→ LIST OF TASKS:
a. Return the stretch of the Wardleworth township history from "Townships: Wardleworth" through "All rights reserved.", copied word for word.
b. Take the Wardleworth township history further, picking up right after its final sentence.

→ SELECTED PASSAGE:
— Begin —

Townships: Wardleworth

Pages 225-227

A History of the County of Lancaster: Volume 5. Originally published by Victoria County History, London, 1911.

This free content was digitised by double rekeying. All rights reserved.



In Wardleworth the principal estate appears to have been BUCKLEY. It was owned by a family or families surnamed after it. (fn. 1) A Geoffrey de Buckley, living about 1300, made various grants (fn. 2) of Buckley and other lands in Hundersfield, and in 1309 surrendered to Adam son of Richard son of John de Hulton and Christiana his wife, the daughter of Geoffrey, his manor of Hundersfield. (fn. 3) Adam appears to have taken the surname of Buckley, and his son John, living in 1392, (fn. 4) was succeeded by Robert his son, (fn. 5) and the descent of the estate is fairly clear (fn. 6) down to Edward Buckley, who in 1786 sold it to Robert Entwisle of Foxholes, whose descendants have retained it. (fn. 7) Fieldhouse, part of the Buckley lands, (fn. 8) was the scene of a great demonstration in 1447, hostile, it would seem, to Ralph Holt. Some sixty persons, led by Richard and Geoffrey Belfield and Gilbert Butterworth, marched to the place and fixed their white banner there 'with much noise and blowing of horns.' (fn. 9)

Buckley of Buckley.Sable a cheveron between three bulls' heads cabossed argent.

FOXHOLES itself appears to have been originally part of the Buckley estate, (fn. 10) but early in the 16th. century was held by the Entwisle family. (fn. 11) At the Survey in 1626 it was stated that the 78 acres then held by Richard son of Richard Entwisle had formerly been the lands of Shipwalbottom, and later of Henry de Bradshaw, whose daughter married the ancestor of Entwisle; another moiety descended to John Holden, and was in 1626 the inheritance of Charles Nuttall, who had the deeds, and held 52 acres in Wardleworth. (fn. 12) The most prominent member of the family was John Entwisle, Recorder of Liverpool in 1662, and an active county magistrate; (fn. 13) his granddaughter Ellen married John Markland of Wigan, and her grandson, who eventually succeeded to the estates, assumed the name and arms of Entwisle in 1787; from him Foxholes, augmented by many purchases, has descended to the present owner, Mr. John Bertin Norreys Entwisle. (fn. 14) The house was built in 1792 on the site of the old hall.

Entwisle of Foxholes. Argent on a bend engrailed sable three molets of the field.

The abbey of Whalley had 2 oxgangs of land in Wardleworth. (fn. 15)

In 1626 the copyhold land was 65 acres.

— End —

Item-finding entries
— Begin —

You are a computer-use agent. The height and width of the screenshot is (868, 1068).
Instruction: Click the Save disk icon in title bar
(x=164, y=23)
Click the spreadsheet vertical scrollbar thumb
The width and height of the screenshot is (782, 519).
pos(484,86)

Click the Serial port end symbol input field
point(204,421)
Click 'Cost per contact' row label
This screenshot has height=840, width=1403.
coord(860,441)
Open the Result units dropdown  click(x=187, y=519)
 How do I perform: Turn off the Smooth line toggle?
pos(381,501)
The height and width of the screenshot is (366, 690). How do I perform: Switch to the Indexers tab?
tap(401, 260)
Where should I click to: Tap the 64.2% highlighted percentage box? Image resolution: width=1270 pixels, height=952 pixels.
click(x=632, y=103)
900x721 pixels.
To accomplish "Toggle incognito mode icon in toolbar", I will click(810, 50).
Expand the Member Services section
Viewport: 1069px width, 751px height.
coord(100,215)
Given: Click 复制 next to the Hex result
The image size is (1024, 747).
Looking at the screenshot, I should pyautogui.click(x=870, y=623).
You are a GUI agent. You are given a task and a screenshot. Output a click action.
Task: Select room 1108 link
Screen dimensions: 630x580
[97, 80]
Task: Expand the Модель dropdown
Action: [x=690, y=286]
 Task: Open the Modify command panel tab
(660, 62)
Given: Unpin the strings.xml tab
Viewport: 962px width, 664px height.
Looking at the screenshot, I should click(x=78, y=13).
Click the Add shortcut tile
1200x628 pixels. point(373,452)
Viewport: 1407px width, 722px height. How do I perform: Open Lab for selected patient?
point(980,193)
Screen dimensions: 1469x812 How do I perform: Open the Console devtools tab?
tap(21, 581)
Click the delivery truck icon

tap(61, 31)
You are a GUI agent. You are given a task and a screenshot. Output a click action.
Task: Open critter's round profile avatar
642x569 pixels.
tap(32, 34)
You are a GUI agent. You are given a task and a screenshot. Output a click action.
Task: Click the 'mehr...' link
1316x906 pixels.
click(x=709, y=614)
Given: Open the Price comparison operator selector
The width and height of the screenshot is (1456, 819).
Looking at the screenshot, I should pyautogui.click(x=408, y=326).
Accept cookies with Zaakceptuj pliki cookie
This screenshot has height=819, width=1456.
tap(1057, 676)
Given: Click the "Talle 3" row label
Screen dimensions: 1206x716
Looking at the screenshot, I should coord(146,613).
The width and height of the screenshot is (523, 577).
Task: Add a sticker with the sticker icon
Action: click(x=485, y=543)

— End —

→ OUTPUTS:
a.
Townships: Wardleworth

Pages 225-227

A History of the County of Lancaster: Volume 5. Originally published by Victoria County History, London, 1911.

This free content was digitised by double rekeying. All rights reserved.

b.
The land tax returns of 1788 show that Wardleworth was very much subdivided; John Entwisle was the principal owner, contributing about a sixth part of the sum collected. (fn. 16)


  • 1. Geoffrey de Buckley made a grant to Stanlaw Abbey early in the 13th century; he speaks of Geoffrey, Dean of Whalley, as his patron; Whalley Couch, i, 142. Robert the brother of Geoffrey also occurs; ibid, ii, 608. A Geoffrey de Buckley is styled 'dominus' about 1260; ibid, ii, 609. About 1270 Geoffrey son of Geoffrey de Buckley was one of the men of Nicholas son of Michael de Wardle; ibid, i, 157.
  • 2. Abstracts of the charters are contained in Add. MS. 32107, no. 396, &c.
  • 3. Add. MS. 32107 no. 432; Geoffrey de Buckley to Randle son of Henry de Stott, part of Middlecliff at a rent of 14d.; Robert de Buckley was a witness, so that this deed may be one of the earlier Geoffrey's. In 1281 Geoffrey gave to Adam de Hulton for life all his lands in Buckley, together with an eighth part of the mill, at a rent of 1 mark; no. 464. In 1296 he gave a third part of three-fourths of Buckley mill to Michael de la Shaw; no. 443, 422. The grants to Adam de Hulton (no. 436, 461, 434) included the services of Henry de Haworth, John de Holden, Michael de la Shaw, and Alexander de Henesnape, for lands in Hundersfield and Castleton. Adam de Hulton received other grants, as of Woldurth or Worldesworth, the mill, &c.; see ibid. no. 448, 446, 447, 459, 445, 427, 425.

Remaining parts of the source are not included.